A little bundle of promise wrapped with a pink bow...
Monday. The first day of a new week. A chance to start off on the right foot. Some people don't like Mondays but after being refreshed and recharged on "church day", as my kiddos call it, I often have new perspective on Monday. Especially if I was able to sneak in a little nap the day before:)
Our weekend was a very full one, but full of the very best kinds of things. A chance to serve others, a 1st birthday party for my niece, and a graduation party. It's interesting how the combination of the birthday party and graduation party can turn me into a sentimental mess.

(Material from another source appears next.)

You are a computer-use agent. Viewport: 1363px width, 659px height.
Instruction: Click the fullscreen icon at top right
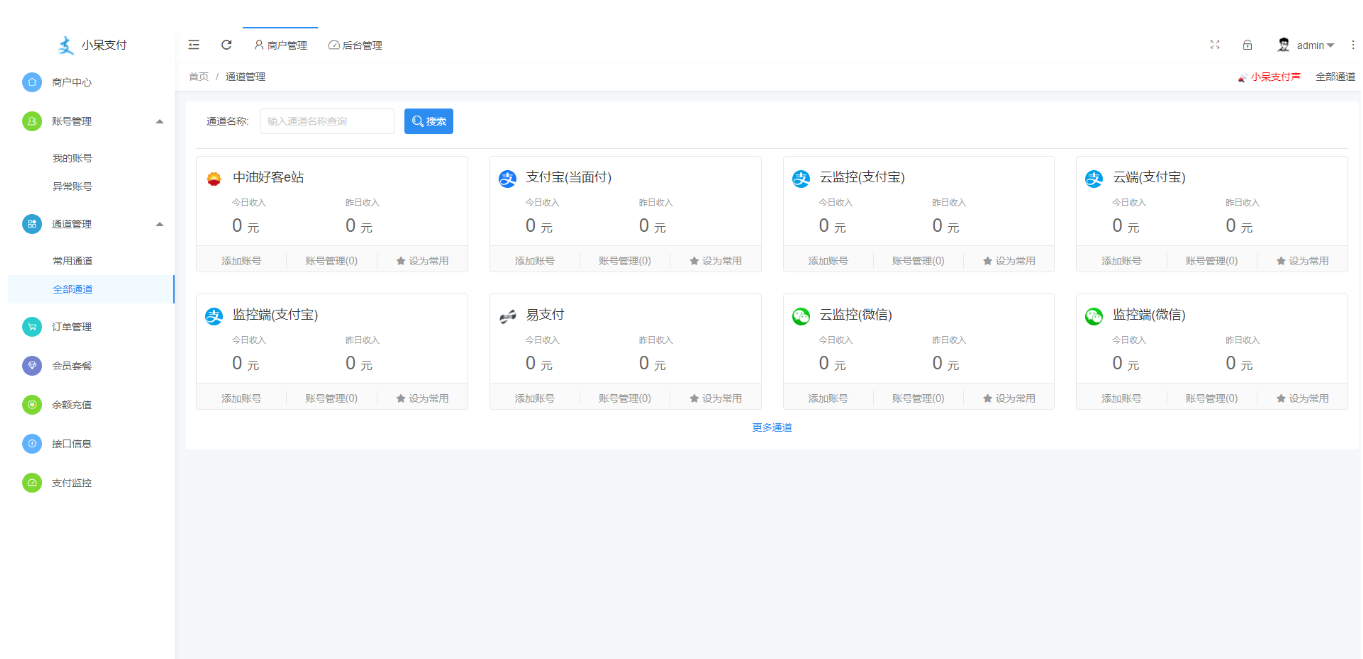tap(1215, 45)
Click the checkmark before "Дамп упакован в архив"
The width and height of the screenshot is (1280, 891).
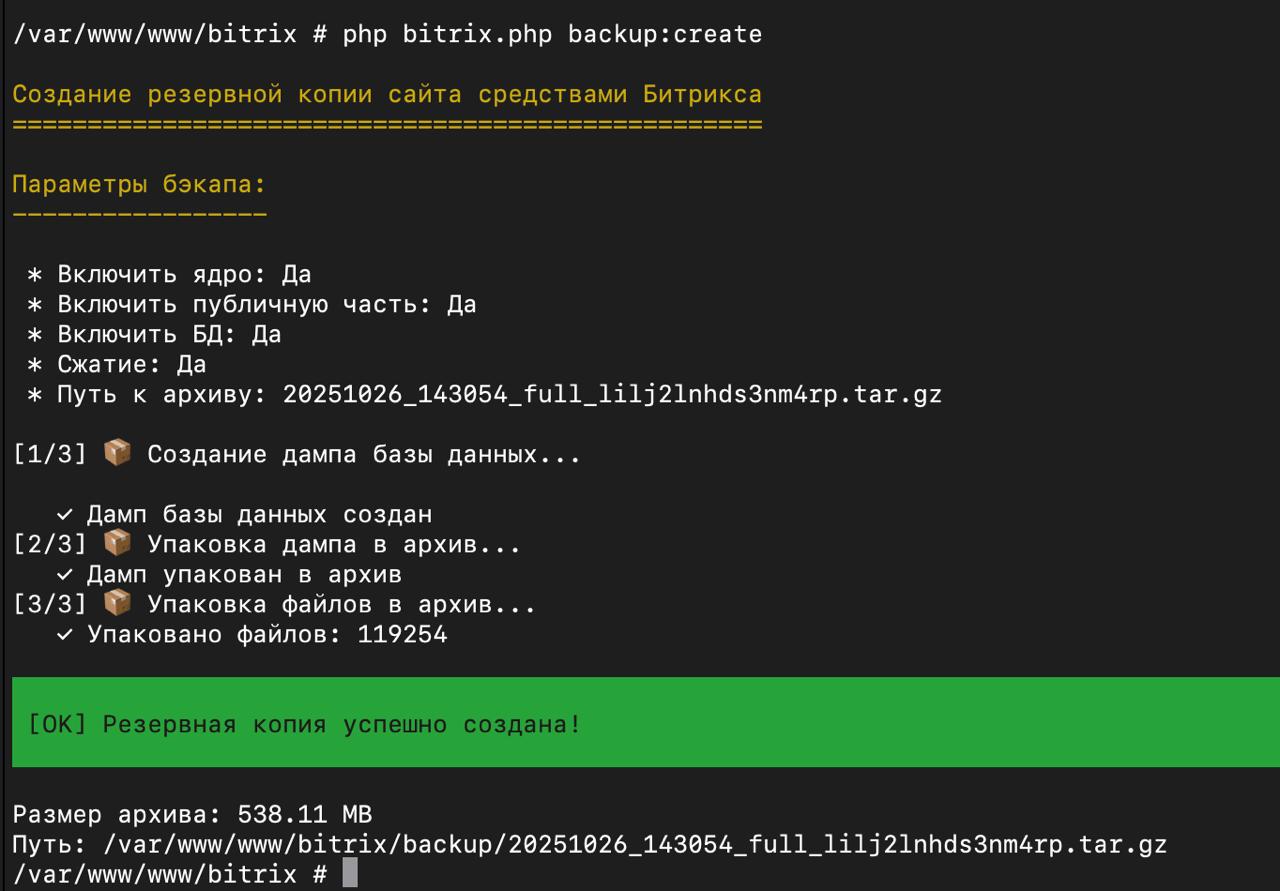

Two celebrations. One celebrating the firsts of everything and the other celebrating the lasts. Both take me on a walk down memory lane... I remember when I got the call that my niece was born. I had been awaiting the news and knew I would be hearing something soon. I could hardly bear the anticipation. So much excitement for my brother and sister-in-law. Excitement because I know that feeling...the feeling of holding your first born child. The excitement of becoming a mom and dad. The unbelievable knowledge that you helped God create a miracle. I was excited for my brother and sister-in-law on so many levels. Knowing the love, that would make them feel as if their hearts would bust, was just beginning. And the indescribable joy that would accompany the first smile, first step, first word. I was filled with so much excitement for them, I could hardly bear it. And instead of being there, I was far away, yearning to see the teeny, tiny hands and feet of that precious baby girl. I had to go, the sooner the better. But who can make a trip to welcome a newborn baby without rushing to Target to buy gender appropriate clothing first? Not us Shoes. Only AFTER a quick trip to Target (with preschoolers in tow), and securing child-care for my little love bugs, I would be able to make the trip. But then, there was that small little detail of four very excited little cousins that would not be able to tag along. They, too, had been anticipating the call. Anxiously awaiting to hear if it would be a new boy or girl cousin. I promised I'd take pictures. That satisfied them for a little while.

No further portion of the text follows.